=== Record set ===
:::

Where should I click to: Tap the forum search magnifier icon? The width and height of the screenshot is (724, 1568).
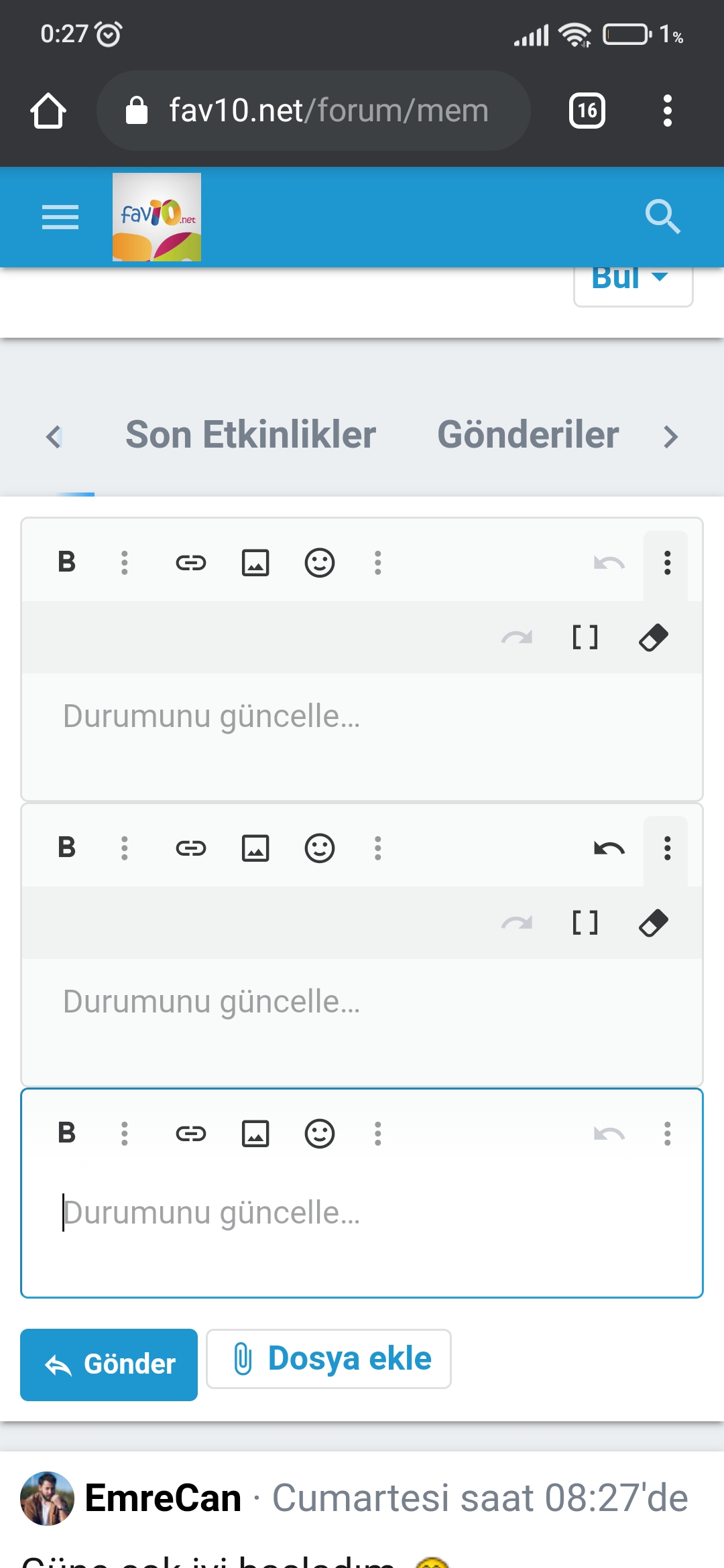point(662,216)
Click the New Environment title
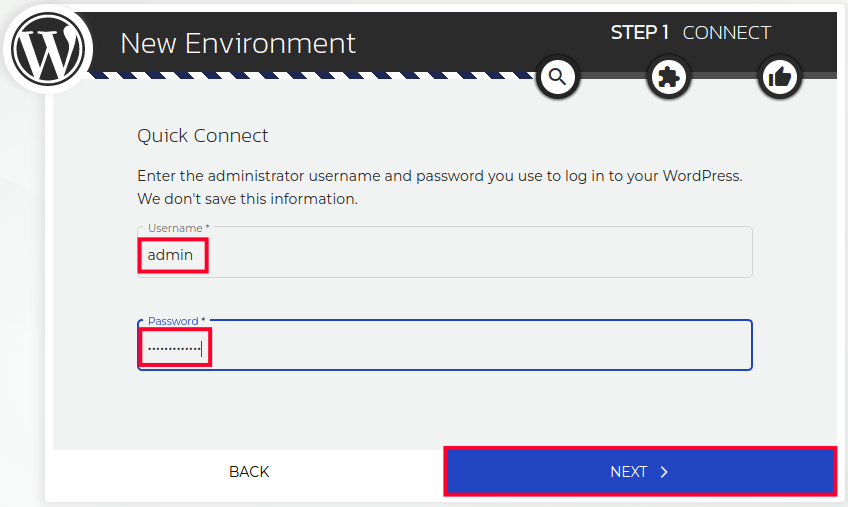 coord(238,43)
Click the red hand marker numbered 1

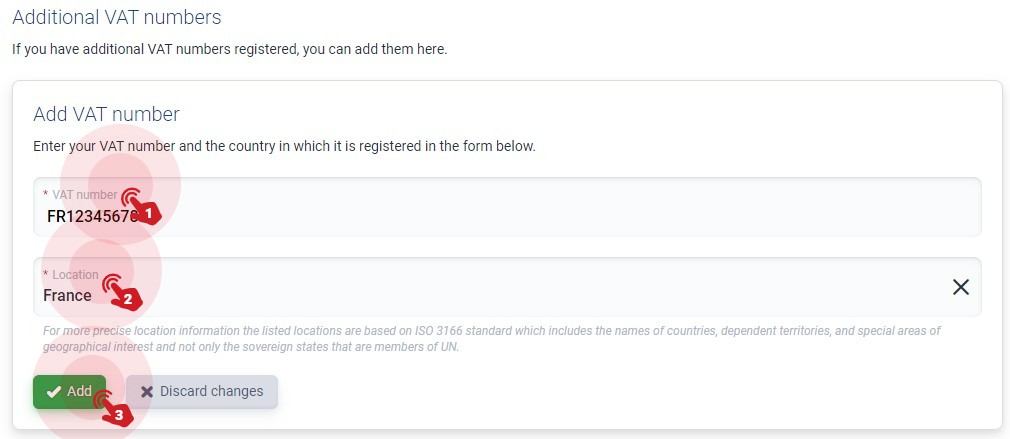pos(140,207)
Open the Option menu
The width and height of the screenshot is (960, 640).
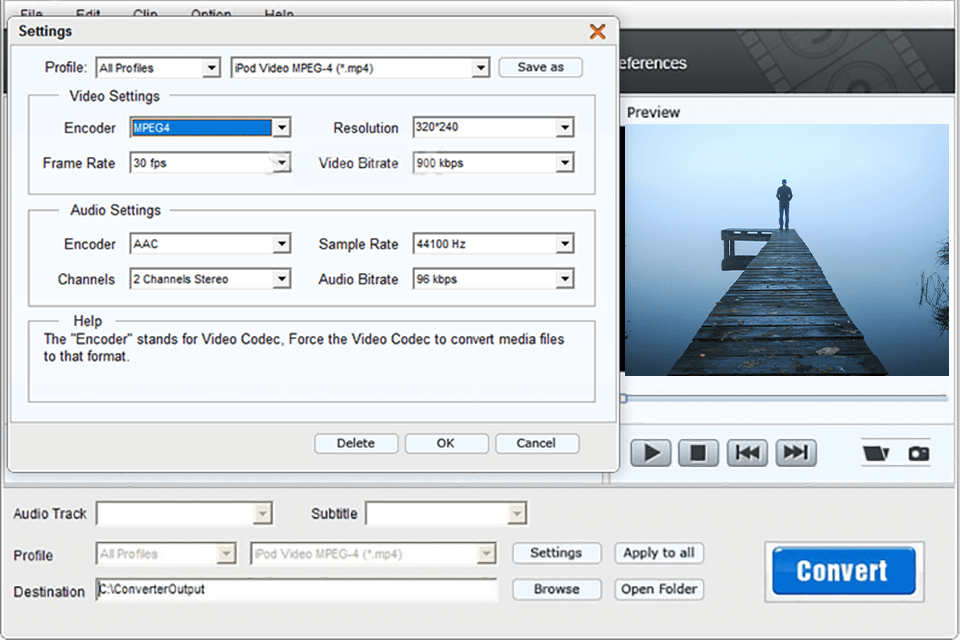pos(211,14)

:::

Retype all the records shown above, character for character. Omit every picture.

Where should I click to: Tap the forum search magnifier icon? The width and height of the screenshot is (724, 1568).
point(662,216)
Click the New Environment title
 coord(238,43)
Click the red hand marker numbered 1

pos(140,207)
Open the Option menu
The width and height of the screenshot is (960, 640).
pos(211,14)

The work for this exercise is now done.